2. Materials and Methods

2.1. Datasets

Most existing bark datasets for tree species identification based on deep learning experience categorization problems, such as insufficient data, blurred images, or limited species diversity. Collecting and producing high-quality bark datasets for deep learning is time consuming and labor intensive, which impedes academic research in this field. Therefore, we use a dataset combining previous bark image datasets with new bark images that we collected in Nanjing, China (Table 1).

We selected the BarkNet 1.0 dataset (hereafter referred to as BarkNet) as our research data for the following reasons: (1) BarkNet contains the largest data in terms of the number of tree species and images, with a total of 23 tree species and 23,616 images. Other datasets, such as BarkVN50, although covering a relatively larger number of tree species, had a relatively smaller number of images per tree species. (2) Regarding image quality, most of the images in the BarkNet dataset were manually cropped to remove noise and irrelevant background values and only contained clear bark images. Most image backgrounds in other datasets were not cropped, and some bark images had noisy data, such as shadows, lighting changes, and halos. Thus, the BarkNet dataset was more suitable for pre-training the network.

To further expand the dataset used to pre-train the network, we collected some common tree species in Nanjing using mobile devices, such as mobile phones. The image data we collected contained 7671 images of 10 tree species found at Nanjing Forestry University, and we named it BarkNJ. We used a pre-processing method similar to BarkNet to optimize the images in the dataset, retaining only the clear bark images after noise removal, and named the combined dataset BarkNetV2. Table 2 shows some details of the dataset used in this paper. We sorted the Latin names of each tree species and then selected a clear bark image of each tree species as an example image of that species, as shown in Figure 1.

2.2. Methodology

2.2.1. Selection of the Networks

Facebook AI Research and UC Berkeley jointly proposed a pure convolutional neural network called ConvNeXt [28], which achieved the highest classification accuracy on ImageNet with convolutional structure alone, surpassing the accuracy of the Swin Transformer tool proposed during the same period [29]. To optimize the network performance, the architecture of ConvNeXt uses a series of Vit strategies, which is similar to the Swin Transformer architecture. The ConvNeXt architecture is shown in Figure 2.

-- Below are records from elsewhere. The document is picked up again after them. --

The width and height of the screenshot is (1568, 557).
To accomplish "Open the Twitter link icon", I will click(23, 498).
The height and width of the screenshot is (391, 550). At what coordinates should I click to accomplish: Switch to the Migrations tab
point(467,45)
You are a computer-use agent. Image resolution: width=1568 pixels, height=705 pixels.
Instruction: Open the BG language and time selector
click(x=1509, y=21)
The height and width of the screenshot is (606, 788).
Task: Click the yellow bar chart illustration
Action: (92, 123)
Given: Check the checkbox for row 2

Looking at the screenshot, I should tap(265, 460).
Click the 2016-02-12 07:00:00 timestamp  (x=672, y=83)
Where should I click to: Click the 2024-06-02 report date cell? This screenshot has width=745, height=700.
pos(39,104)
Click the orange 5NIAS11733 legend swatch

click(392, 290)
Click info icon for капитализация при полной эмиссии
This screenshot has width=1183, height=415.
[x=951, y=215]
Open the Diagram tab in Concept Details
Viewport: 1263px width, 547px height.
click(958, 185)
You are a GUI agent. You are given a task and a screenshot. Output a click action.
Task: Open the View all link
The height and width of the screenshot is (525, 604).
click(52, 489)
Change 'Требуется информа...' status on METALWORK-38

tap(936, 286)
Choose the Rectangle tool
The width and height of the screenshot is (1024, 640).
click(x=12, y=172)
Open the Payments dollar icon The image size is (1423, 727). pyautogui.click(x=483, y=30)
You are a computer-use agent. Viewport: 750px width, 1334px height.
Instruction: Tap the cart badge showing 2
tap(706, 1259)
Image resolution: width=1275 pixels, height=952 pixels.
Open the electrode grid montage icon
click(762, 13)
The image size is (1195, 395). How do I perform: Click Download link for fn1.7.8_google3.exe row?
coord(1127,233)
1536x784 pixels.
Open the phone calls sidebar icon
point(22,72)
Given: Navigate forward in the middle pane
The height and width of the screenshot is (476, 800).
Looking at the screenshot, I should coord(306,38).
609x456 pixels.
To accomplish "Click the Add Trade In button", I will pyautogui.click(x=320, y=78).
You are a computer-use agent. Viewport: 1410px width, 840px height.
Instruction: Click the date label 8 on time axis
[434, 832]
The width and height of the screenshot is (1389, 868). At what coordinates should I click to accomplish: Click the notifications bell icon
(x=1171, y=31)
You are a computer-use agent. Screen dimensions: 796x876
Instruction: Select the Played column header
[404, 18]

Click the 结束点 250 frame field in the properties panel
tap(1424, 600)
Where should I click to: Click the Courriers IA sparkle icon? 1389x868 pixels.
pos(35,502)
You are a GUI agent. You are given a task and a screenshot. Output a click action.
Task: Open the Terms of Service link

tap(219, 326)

The modifications in the ConvNeXt architecture can be specified as follows: (1) the ratio of stacked block layers is adjusted to 1:1:9:1, with block 3 containing the highest percentage of stacked blocks. This modification is made to balance the computational requirements with performance. (2) The ResNet stem is modified to adopt the Patchify backbone used in Transformer to improve the network’s performance. (3) Grouped convolution in ResNet is replaced with depth-wise convolution, with the number of groups being the same as the number of channels. (4) The Bottleneck module of ResNet is substituted for a modified version of the MobileNetV2 Inverted Bottleneck module to optimize network performance. (5) The depth-wise convolutional layers are moved up to match the placement of the MHA (Multi-Headed Attention) module before the MLP (Multiple Layer Perceptron) layers in the Swin Transformer architecture. Additionally, the size of the convolutional kernel is changed from 3 × 3 to 7 × 7 to align with the Swin Transformer. (6) The activation function of ConvNeXt is replaced with Gelu, which is the same as the Swin Transformer. Additionally, the number of normalization layers and activation functions in a block is reduced, with only normalization layers retained after a depth-wise convolution operation. (7) The down-sampling layer is created by combining a layer normalization and a convolutional layer with a kernel size of 2 and a stride size of 2.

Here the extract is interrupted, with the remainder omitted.